HIV prevention efforts to date have not explored the potential for persons living with HIV to act as change agents for prevention behaviour in their social networks. Using egocentric social network analysis, this study examined the prevalence and social network correlates of prevention advocacy behaviours (discussing HIV in general; encouraging abstinence or condom use, HIV testing, and seeking HIV care) enacted by 39 HIV clients in Uganda. Participants engaged in each prevention advocacy behaviour with roughly 50–70% of the members in their network. The strongest determinant of engaging in prevention advocacy with more of one’s network members was having a greater proportion of network members who knew one’s HIV seropositive status, as this was associated with three of the four advocacy behaviours. These findings highlight the potential for PLHA to be key change agents for HIV prevention within their networks and the importance of HIV disclosure in facilitating prevention advocacy.
In our work with persons living with HIV/AIDS (PLHA) in Uganda, we have observed that the combination of restored health and the sense of community among one’s HIV-infected peers often translate into HIV clients being instilled with self-confidence and motivation to engage in HIV protective behaviours and to encourage others to do so as well. Clients talk about and demonstrate their desire to share their experiences and to advocate for HIV testing, seeking HIV medical care, and engagement in behaviours to prevent HIV transmission. Some feel so impassioned and motivated to reach out to others that they are emboldened to be public advocates for HIV prevention and for seeking HIV care, and to do so without prompting or compensation. However, data are scarce from empirical investigations of this phenomenon.
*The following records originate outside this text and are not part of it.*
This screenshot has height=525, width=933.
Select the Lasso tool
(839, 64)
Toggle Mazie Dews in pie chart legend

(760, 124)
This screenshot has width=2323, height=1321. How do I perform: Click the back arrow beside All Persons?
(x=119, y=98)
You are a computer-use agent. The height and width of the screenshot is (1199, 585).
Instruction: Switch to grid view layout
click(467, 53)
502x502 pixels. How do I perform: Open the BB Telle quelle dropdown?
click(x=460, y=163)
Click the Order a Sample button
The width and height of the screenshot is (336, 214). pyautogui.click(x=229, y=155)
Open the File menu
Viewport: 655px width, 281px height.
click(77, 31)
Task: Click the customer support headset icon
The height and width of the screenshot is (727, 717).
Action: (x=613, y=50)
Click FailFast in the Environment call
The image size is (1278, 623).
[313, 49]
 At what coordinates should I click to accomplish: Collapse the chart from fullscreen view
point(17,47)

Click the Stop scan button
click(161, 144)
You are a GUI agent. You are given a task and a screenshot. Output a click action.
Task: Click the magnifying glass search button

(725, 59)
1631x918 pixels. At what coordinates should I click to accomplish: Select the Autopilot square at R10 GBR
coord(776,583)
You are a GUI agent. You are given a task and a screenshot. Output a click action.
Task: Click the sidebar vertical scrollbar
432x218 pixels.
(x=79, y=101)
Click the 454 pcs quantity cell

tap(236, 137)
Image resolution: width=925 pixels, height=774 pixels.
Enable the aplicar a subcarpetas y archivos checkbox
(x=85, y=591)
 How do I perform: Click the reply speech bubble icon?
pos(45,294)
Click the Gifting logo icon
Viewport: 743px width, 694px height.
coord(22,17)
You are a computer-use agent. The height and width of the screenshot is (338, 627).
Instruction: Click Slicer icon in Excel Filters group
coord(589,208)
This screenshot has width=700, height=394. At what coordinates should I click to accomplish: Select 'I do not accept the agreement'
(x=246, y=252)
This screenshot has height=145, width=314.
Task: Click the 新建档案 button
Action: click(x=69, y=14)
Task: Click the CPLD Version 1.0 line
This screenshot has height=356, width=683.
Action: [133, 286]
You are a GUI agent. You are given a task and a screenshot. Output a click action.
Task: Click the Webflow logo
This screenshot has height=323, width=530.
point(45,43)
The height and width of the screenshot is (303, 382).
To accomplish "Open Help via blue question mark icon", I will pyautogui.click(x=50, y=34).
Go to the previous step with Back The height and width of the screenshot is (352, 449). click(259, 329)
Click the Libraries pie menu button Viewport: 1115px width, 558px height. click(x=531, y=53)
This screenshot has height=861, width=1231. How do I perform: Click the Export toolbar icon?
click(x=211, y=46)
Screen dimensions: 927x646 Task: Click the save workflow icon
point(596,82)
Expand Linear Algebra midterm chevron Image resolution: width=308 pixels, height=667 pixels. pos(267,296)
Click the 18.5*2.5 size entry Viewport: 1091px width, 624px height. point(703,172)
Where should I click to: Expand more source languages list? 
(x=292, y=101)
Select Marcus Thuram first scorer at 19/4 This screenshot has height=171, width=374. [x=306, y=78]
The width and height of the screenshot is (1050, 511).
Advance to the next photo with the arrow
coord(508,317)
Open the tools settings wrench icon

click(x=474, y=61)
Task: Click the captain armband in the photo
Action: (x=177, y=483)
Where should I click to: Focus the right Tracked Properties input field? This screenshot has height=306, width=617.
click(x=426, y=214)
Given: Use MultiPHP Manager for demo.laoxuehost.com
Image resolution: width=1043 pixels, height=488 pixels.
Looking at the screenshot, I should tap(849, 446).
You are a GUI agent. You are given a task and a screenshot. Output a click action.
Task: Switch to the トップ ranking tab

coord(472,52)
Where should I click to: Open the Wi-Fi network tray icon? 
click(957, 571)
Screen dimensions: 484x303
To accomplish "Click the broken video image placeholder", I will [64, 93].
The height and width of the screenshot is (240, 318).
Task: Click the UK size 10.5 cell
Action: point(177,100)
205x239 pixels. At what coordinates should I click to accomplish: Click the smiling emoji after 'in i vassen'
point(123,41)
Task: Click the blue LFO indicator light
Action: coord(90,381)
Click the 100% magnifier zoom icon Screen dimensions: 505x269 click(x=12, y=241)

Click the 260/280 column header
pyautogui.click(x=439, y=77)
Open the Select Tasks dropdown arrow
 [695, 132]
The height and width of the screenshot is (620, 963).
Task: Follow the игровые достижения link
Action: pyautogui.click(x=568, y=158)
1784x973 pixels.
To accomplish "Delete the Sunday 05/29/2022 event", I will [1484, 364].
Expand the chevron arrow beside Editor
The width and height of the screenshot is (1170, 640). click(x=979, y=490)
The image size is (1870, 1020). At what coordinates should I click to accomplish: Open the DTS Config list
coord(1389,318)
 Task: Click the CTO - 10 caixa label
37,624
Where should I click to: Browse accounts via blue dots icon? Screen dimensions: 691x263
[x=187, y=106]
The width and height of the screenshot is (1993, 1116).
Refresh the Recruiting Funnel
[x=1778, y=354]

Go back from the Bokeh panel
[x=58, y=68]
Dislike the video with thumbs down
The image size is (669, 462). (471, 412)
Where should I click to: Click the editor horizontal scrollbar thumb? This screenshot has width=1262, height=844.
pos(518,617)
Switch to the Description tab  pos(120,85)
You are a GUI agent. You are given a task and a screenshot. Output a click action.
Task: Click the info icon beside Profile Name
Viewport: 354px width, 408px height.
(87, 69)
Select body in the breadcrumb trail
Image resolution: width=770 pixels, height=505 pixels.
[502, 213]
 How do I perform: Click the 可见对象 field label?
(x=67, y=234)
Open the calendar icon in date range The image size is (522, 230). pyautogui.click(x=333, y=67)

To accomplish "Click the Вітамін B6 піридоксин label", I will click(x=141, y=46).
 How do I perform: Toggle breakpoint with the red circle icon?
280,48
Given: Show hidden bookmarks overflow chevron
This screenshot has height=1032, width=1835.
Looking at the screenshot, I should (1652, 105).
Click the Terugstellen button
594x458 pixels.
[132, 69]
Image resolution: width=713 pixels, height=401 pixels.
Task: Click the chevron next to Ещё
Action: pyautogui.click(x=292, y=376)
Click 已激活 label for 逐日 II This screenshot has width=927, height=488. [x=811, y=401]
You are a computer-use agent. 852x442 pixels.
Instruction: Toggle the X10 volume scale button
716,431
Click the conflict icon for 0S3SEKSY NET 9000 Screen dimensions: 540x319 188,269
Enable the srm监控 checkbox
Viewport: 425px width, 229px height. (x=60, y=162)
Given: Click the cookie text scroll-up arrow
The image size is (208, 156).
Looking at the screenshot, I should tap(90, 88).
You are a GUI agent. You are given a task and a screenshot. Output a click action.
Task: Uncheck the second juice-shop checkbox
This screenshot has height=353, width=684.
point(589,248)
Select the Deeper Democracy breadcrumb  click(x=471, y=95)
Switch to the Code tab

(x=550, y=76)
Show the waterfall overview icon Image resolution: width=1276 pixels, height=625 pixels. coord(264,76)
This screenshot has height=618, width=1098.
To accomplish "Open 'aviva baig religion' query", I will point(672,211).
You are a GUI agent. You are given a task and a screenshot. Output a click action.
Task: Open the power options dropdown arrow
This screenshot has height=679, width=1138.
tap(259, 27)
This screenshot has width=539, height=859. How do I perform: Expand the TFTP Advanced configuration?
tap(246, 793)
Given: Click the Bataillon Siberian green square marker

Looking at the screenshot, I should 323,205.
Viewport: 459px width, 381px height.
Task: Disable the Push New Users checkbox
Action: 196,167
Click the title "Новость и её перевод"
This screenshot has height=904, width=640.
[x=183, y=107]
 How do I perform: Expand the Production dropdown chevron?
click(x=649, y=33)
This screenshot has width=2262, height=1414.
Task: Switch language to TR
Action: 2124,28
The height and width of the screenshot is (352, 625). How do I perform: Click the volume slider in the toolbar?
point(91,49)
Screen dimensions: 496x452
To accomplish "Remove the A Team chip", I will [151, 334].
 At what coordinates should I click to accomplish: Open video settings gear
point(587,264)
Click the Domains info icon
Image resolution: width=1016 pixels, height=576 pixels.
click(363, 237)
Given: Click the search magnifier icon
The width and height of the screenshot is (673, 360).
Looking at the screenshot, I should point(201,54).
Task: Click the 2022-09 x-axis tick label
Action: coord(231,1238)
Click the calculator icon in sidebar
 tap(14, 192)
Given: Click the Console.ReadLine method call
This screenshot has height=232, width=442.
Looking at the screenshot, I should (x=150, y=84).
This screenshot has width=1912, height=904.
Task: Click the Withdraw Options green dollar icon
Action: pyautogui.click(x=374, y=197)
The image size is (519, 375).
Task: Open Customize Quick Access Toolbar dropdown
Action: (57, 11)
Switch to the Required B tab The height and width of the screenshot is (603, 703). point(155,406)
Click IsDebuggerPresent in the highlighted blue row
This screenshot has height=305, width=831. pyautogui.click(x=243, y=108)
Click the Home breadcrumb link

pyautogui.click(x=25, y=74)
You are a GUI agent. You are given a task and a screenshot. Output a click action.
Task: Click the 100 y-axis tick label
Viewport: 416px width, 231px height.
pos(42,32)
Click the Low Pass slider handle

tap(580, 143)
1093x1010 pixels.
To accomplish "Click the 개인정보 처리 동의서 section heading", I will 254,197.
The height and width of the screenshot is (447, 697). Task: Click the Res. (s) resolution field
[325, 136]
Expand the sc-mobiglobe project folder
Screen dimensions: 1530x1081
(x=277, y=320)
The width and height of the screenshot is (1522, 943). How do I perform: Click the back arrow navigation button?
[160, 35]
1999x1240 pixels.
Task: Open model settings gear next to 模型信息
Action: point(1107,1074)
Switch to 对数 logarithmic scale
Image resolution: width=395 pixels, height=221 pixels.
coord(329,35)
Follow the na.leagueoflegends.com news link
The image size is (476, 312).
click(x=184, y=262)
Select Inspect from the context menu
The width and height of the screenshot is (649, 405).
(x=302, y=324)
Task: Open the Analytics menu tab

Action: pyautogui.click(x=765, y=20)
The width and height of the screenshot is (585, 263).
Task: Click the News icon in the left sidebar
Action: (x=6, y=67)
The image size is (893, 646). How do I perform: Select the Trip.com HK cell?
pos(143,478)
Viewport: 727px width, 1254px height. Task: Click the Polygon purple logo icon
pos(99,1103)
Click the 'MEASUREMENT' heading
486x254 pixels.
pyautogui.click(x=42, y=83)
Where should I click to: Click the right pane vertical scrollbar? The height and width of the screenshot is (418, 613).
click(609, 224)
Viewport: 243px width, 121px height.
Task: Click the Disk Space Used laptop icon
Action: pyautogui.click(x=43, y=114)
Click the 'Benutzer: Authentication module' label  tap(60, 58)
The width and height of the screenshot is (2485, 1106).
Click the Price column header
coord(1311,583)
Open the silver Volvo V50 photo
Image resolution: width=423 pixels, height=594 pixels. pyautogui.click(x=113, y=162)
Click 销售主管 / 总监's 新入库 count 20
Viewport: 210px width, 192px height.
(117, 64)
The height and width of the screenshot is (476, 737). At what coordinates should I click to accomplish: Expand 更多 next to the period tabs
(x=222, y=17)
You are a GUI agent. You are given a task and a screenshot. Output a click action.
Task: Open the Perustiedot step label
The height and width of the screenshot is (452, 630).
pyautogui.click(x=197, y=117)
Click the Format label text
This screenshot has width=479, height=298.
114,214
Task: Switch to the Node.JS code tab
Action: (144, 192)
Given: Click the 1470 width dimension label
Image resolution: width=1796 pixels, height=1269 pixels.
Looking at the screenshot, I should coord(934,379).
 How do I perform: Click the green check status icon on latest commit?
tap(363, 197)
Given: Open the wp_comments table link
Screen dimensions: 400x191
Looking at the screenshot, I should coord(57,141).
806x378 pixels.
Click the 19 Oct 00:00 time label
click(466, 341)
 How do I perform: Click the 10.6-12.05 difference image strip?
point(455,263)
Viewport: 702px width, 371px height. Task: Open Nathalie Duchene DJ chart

This is one of the few studies to have explored the relationship between the social networks of PLHAs and their engagement in HIV prevention advocacy. We observed that all participants had discussed HIV and advocated for specific HIV protective behaviours (i.e., HIV testing, condom use, seeking HIV care) with at least one alter, and on average, participants had engaged in these prevention advocacy discussions with 50–70% of the members in their network. These findings imply that prevention advocacy may be a relatively common and natural behaviour of PLHA, particularly those in HIV care.